Meditation May Lead to Volume Changes in Key Areas of the Brain

In 2011, Sara Lazar and her team at Harvard found that mindfulness meditation can actually change the structure of the brain: Eight weeks of Mindfulness-Based Stress Reduction (MBSR) increased cortical thickness in the hippocampus, which governs learning and memory, and in certain areas of the brain that play roles in emotion regulation and self-referential processing. There were also decreases in brain cell volume in the amygdala, which is responsible for fear, anxiety, and stress and these changes matched the participants’ self-reports of their stress levels, indicating that meditation not only changes the brain, but it changes our subjective perception and feelings as well. 

Just a Few Days of Training Improves Concentration and Attention 

Having problems concentrating is not just a kid thing. It affects millions of grown-ups, whether with an ADD diagnosis. Interestingly but not surprisingly, one of the central benefits of meditation is that it improves attention and concentration. One recent study found that just a few weeks of meditation training helped people’s focus and memory during the verbal reasoning section of the GRE. In fact, the increase in score was equivalent to 16 percentile points, which is nothing to sneeze at. 

Meditation Reduces Anxiety — and Social Anxiety

Many people start meditating for its benefits in stress reduction, and there is lots of evidence to support this rationale. There’s a whole newer sub-genre of meditation, mentioned earlier, called Mindfulness-Based Stress Reduction (MBSR), developed by Jon Kabat-Zinn at the University of Massachusetts’ Center for Mindfulness (now available all over the country), that aims to reduce a person’s stress level, physically and mentally. Studies have shown its benefits in reducing anxiety, even years after the initial 8-week course. 

Research has also shown that mindfulness meditation can reduce anxiety.  Mindfulness meditation has also been shown to help people with social anxiety disorder: a Stanford University team found that MBSR brought about changes in brain regions involved in attention, as well as relief from symptoms of social anxiety.
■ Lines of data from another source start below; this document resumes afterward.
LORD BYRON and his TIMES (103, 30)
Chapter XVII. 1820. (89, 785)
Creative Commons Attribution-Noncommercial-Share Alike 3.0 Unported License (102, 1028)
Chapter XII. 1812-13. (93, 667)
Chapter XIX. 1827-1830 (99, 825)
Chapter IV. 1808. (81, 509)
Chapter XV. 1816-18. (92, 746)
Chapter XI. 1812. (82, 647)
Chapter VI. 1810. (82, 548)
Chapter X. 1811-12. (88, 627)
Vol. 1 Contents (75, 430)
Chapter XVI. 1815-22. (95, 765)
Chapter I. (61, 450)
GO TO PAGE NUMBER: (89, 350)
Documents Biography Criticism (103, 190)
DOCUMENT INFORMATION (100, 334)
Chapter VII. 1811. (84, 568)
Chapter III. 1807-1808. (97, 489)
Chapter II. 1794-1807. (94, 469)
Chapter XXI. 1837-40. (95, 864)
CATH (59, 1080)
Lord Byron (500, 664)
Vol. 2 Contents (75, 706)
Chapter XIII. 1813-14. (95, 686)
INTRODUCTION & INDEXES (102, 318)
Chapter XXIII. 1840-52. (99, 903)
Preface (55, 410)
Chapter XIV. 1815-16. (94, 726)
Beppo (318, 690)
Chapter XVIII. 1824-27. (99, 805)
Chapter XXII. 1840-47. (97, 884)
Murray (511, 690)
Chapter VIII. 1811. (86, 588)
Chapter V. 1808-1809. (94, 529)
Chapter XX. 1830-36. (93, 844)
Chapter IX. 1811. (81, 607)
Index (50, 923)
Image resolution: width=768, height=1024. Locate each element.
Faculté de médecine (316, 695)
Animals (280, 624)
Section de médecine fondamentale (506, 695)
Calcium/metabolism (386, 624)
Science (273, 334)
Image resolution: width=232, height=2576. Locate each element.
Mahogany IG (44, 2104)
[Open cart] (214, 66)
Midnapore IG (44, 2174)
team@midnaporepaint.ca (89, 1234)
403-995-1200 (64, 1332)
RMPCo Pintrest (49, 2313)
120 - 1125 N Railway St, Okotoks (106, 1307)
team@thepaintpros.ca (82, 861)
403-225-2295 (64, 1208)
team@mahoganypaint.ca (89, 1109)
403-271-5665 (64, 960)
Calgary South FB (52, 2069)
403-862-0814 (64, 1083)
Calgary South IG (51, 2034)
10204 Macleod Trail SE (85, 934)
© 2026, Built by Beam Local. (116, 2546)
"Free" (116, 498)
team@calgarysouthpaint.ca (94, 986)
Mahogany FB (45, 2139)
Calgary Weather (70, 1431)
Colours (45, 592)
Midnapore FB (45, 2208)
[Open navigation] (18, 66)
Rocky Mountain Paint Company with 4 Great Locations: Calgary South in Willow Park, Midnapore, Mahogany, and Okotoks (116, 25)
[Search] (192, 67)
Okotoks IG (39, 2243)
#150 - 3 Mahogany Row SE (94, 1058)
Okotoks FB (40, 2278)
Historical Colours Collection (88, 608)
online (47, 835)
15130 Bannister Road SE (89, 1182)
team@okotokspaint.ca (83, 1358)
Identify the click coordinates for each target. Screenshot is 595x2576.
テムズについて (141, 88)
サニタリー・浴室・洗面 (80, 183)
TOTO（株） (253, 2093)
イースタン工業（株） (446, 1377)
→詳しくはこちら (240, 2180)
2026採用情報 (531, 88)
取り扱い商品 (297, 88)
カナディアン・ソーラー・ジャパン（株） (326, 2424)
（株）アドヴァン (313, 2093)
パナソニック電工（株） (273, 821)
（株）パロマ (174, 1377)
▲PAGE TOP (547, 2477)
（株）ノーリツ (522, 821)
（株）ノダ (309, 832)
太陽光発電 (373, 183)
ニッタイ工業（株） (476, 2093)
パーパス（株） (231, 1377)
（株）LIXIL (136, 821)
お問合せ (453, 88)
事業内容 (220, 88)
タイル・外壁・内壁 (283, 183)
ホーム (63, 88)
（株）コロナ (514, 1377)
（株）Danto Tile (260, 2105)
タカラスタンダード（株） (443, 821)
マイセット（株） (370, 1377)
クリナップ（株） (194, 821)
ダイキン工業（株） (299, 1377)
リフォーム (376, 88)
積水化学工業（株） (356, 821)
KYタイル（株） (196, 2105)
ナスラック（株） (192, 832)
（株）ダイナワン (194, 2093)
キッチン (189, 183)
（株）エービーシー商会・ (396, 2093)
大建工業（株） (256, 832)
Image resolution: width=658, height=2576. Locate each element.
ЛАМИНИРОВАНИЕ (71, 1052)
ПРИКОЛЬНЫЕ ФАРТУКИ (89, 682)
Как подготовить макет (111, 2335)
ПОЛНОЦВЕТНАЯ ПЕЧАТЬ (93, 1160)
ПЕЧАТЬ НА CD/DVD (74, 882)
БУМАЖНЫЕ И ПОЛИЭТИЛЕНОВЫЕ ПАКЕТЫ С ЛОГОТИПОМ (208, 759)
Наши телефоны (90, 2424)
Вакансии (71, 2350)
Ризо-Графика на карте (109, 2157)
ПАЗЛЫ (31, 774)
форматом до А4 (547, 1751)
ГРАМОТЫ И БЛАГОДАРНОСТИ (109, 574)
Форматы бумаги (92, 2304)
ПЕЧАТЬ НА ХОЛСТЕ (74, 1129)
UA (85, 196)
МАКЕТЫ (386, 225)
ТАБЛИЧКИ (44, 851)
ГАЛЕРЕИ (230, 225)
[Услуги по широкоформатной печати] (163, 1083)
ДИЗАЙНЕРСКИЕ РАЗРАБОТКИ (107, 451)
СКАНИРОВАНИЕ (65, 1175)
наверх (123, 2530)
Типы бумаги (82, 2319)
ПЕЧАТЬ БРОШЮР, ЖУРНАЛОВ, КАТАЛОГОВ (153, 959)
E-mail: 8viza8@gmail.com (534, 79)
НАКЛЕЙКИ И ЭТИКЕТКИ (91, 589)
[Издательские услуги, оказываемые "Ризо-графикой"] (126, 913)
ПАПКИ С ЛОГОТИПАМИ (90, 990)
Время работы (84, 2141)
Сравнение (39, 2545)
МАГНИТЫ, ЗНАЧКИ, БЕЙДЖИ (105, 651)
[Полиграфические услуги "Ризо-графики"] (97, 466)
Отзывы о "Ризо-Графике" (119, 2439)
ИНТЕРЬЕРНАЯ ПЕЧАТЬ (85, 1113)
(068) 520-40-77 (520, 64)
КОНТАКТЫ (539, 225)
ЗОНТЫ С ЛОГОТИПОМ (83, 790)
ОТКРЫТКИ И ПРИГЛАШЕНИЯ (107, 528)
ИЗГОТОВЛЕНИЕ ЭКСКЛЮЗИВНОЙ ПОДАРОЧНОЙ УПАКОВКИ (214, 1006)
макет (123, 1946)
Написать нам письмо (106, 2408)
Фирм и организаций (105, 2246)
Meditation Can Help with Addiction

A growing number of studies have shown that, given its effects on the self-control regions of the brain, meditation can be very effective in helping people recover from various types of addiction. One study, for example, pitted mindfulness training against the American Lung Association’s freedom from smoking (FFS) program, and found that people who learned mindfulness were many times more likely to have quit smoking by the end of the training, and at 17 weeks follow-up, than those in the conventional treatment. This may be because meditation helps people “decouple” the state of craving from the act of smoking, so the one doesn’t always have to lead to the other, but rather you fully experience and ride out the “wave” of craving, until it passes. Other research has found that mindfulness training, mindfulness-based cognitive therapy (MBCT), and mindfulness-based relapse prevention (MBRP) can be helpful in treating other forms of addiction.

 

Short Meditation Breaks Can Help Kids in School

Meditation has as much promise for kids as it has for adults. There’s been increasing interest from educators and researchers in bringing meditation and yoga to school kids, who are dealing with the usual stressors inside school, and oftentimes additional stress and trauma outside school. Some schools have started implementing meditation into their daily schedules, and with good effect.

One district in San Francisco started a twice daily meditation program in some of its high-risk schools, and saw suspensions decrease, and GPAs and attendance increase. Studies have confirmed the cognitive and emotional benefits of meditation for schoolchildren, but more work will probably need to be done before it gains more widespread acceptance.